Figure 2. Pig lung co-infected with M. hyopneumoniae and PRRSV. Non -collapsed lung with reddish-brown areas of lesions distributed throughout the parenchyma, typical lesions of PRRS, which at the same time present reddish areas of consolidation in the cranioventral areas, produced by the M. hyopneumoniae infection.
In the case of co-infection with M. hyopneumoniae and PCV2, it has been shown that M. hyopneumoniae eases the severity of the lesions produced by PCV2 in the lung and lymphoid organs, promoting greater virus replication, as well as its persistence in the tissues (Figure 3), thus increasing the incidence of cases of PCV2-systemic disease (actual name given to tPMWS (postweaning multisystemic wasting syndrome).
Figure 3. Pig lung co-infected by M. hyopneumoniae and PCV2. A: Area of peribronchiolar lymphoid hyperplasia caused by M. hyopneumoniae. B: Large amount of PCV2 antigen in this same area of lymphoid hyperplasia.
In animals with co-infections of M. hyopneumoniae and SIV (Figure 4) it has been observed that when pigs are infected with a low virulence strain of swine influenza virus after infection with M. hyopneumoniae there is a significant increase in clinical signs and lung lesions, suggesting that mycoplasma is capable of increasing the virulence of these SIV strains.
Figure 4. Pig lung with co-infection of M. hyopneumoniae and SIV. Red areas of consolidation in the cranioventral portions of the lung and some smaller areas in the diaphragmatic lobe.
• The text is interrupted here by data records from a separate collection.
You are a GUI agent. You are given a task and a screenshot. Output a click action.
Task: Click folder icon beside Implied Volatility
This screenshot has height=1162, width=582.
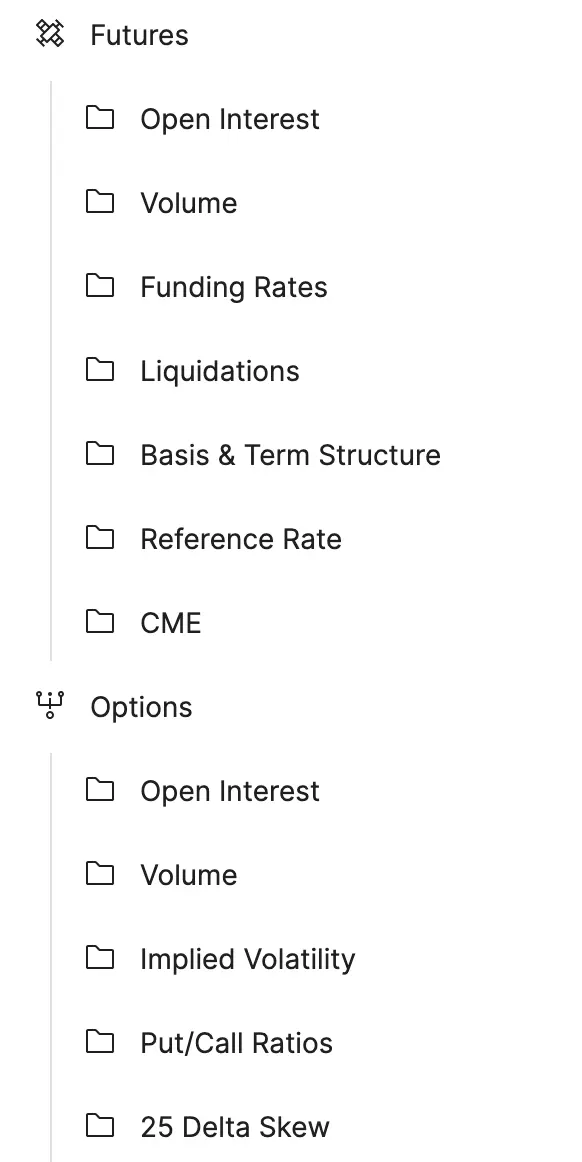pos(100,958)

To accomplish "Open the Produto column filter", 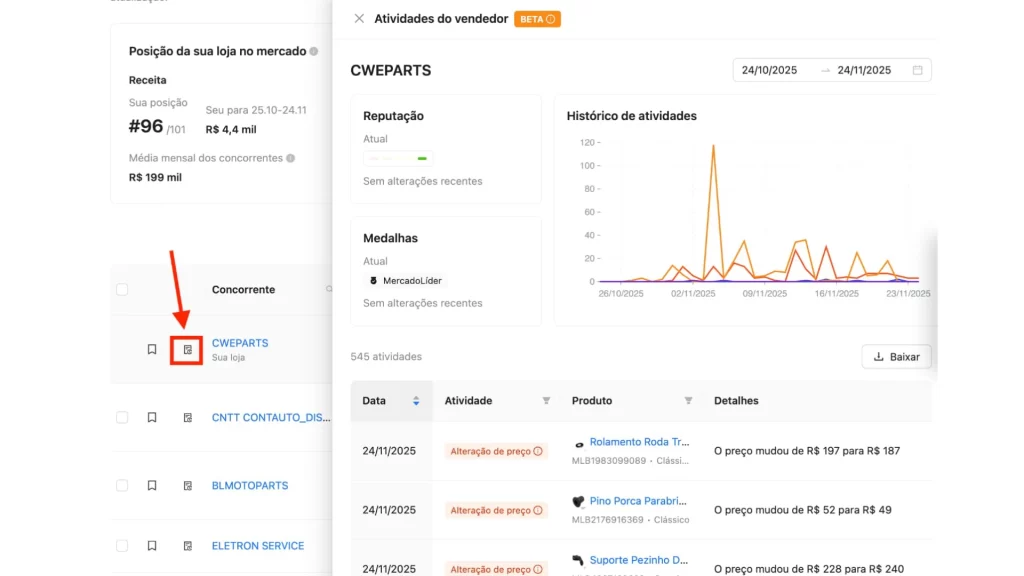I will tap(688, 400).

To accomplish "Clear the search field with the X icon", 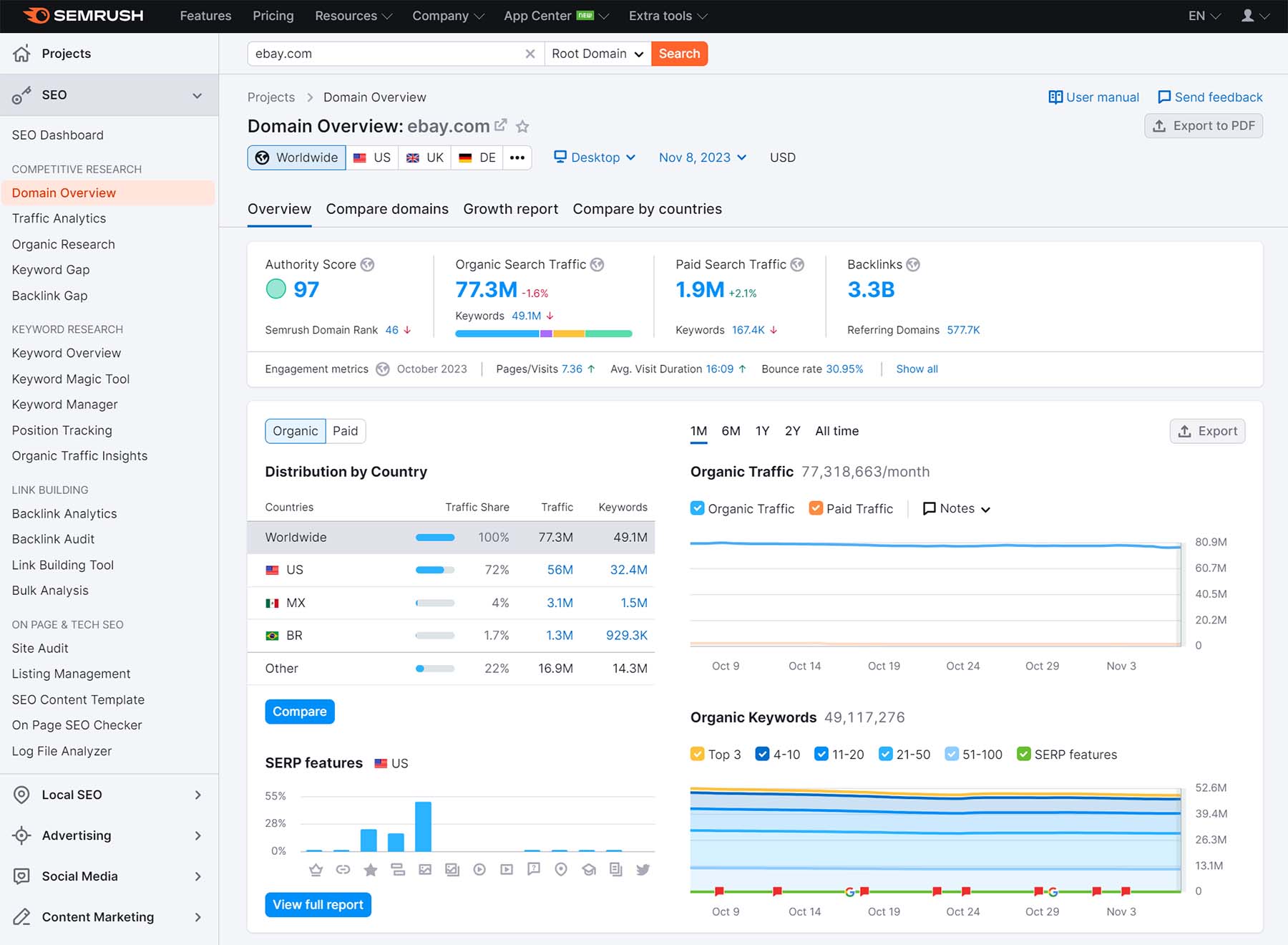I will click(530, 53).
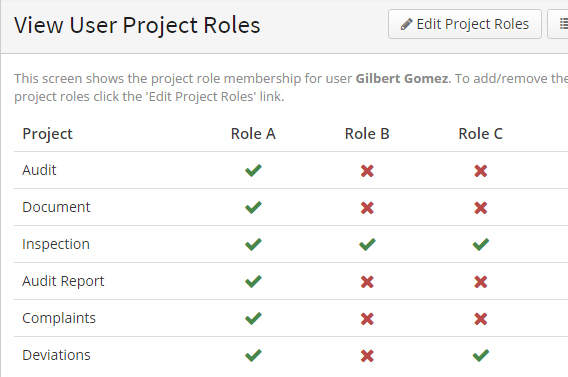Screen dimensions: 568x377
Task: Click the pencil icon on Edit button
Action: 406,24
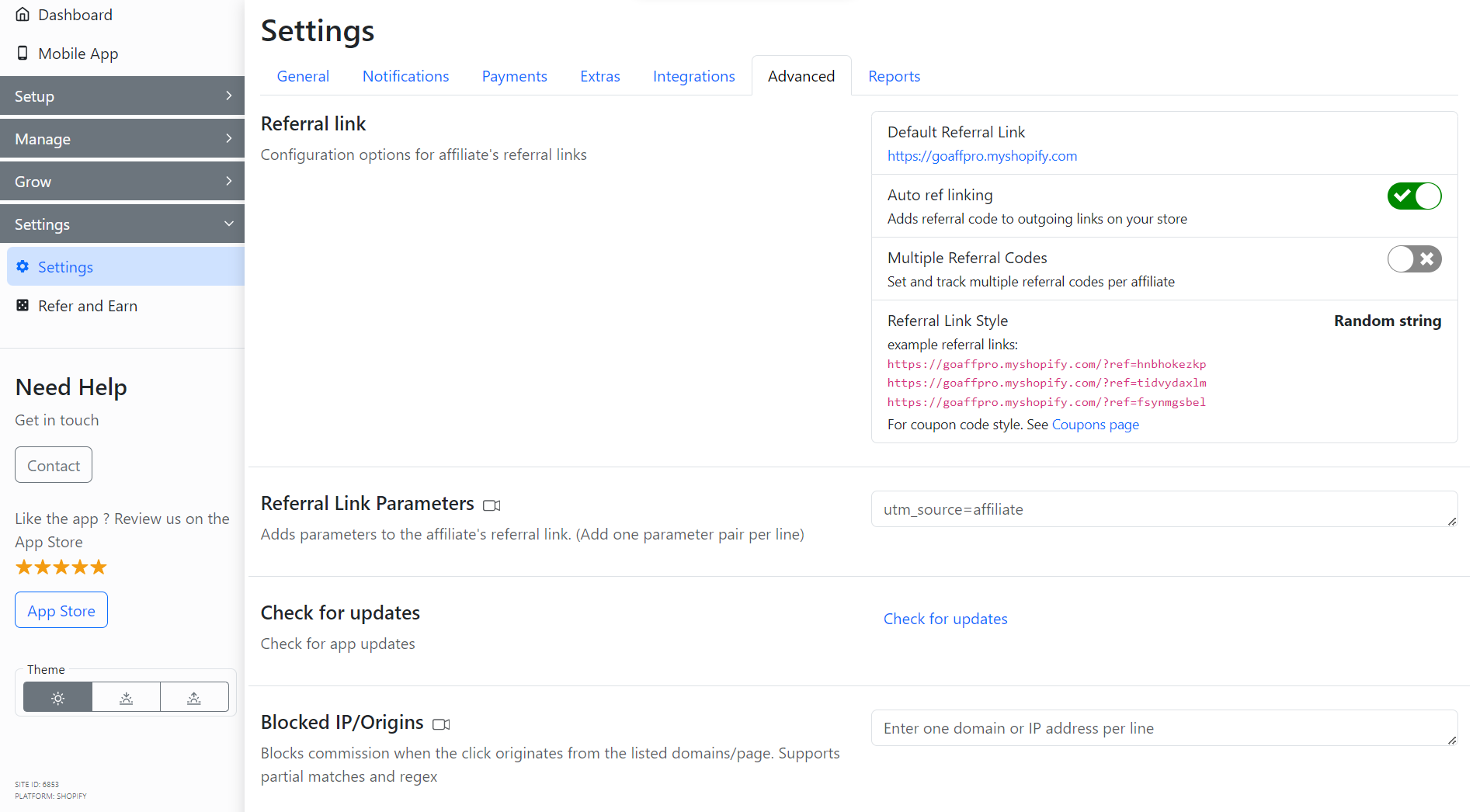Select the light theme sun icon
The height and width of the screenshot is (812, 1473).
click(57, 698)
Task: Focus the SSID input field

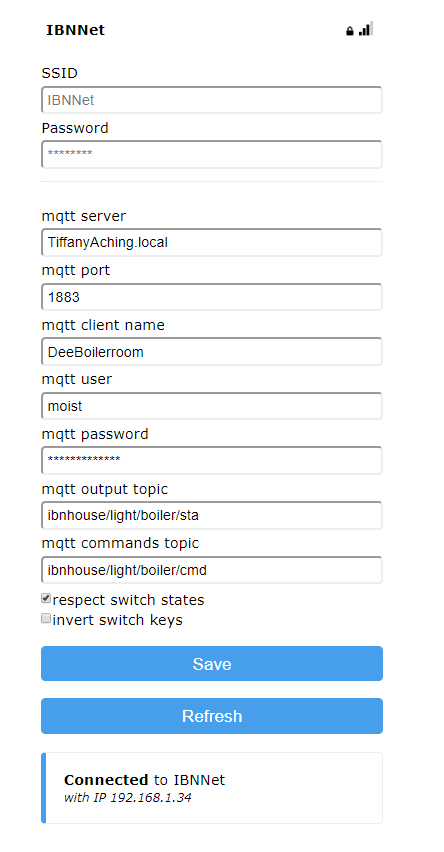Action: tap(212, 100)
In these craniovental lesions, there are both lesions from M. hyopneumoniae and SIV, making it imposible to differentiate between them macroscopically.
M. hyopneumoniae also appears frequently associated with other bacteria, whether they are primary agents, such as Actinobacillus pleuropneumoniae (Figure 5), or opportunistic agents, such as Pasteurella multocida (Figure 6), enhancing their action in the lung.
Figure 5: Pig lung co-infected with M. hyopneumoniae and A. pleuropneumoniae. Cranioventral areas of consolidation with a reddish-brown color, caused by infection by M. hyopneumoniae, and an oval-shaped lesion with pleural fibrosis and hemorrhagic area in the diaphragmatic lobe, which would correspond to the chronical stage after an outbreak of necrosis caused by A. pleuropneumoniae.
Figure 6. Pig lung co-infected with M. hyopneumoniae and P. multocida. Areas of reddish-brown cranioventral consolidation, elevated with respect to the rest of the lung parenchyma, which would be consistent with a lesion caused by P. multocida. In the cranial lobe and cranioventral margin of the caudal lobe there are reddish depressed areas of consolidation which correspond to lesions caused by M. hyopneumoniae.
As we have seen, when M. hyopneumoniae appears in co-infections together with other primary agents of PRDC, it acts boosing and prolonging the lesions caused by these pathogens, which is why its control is crucial to minimize the effects of PRDC and reduce the economic losses associated with the disease.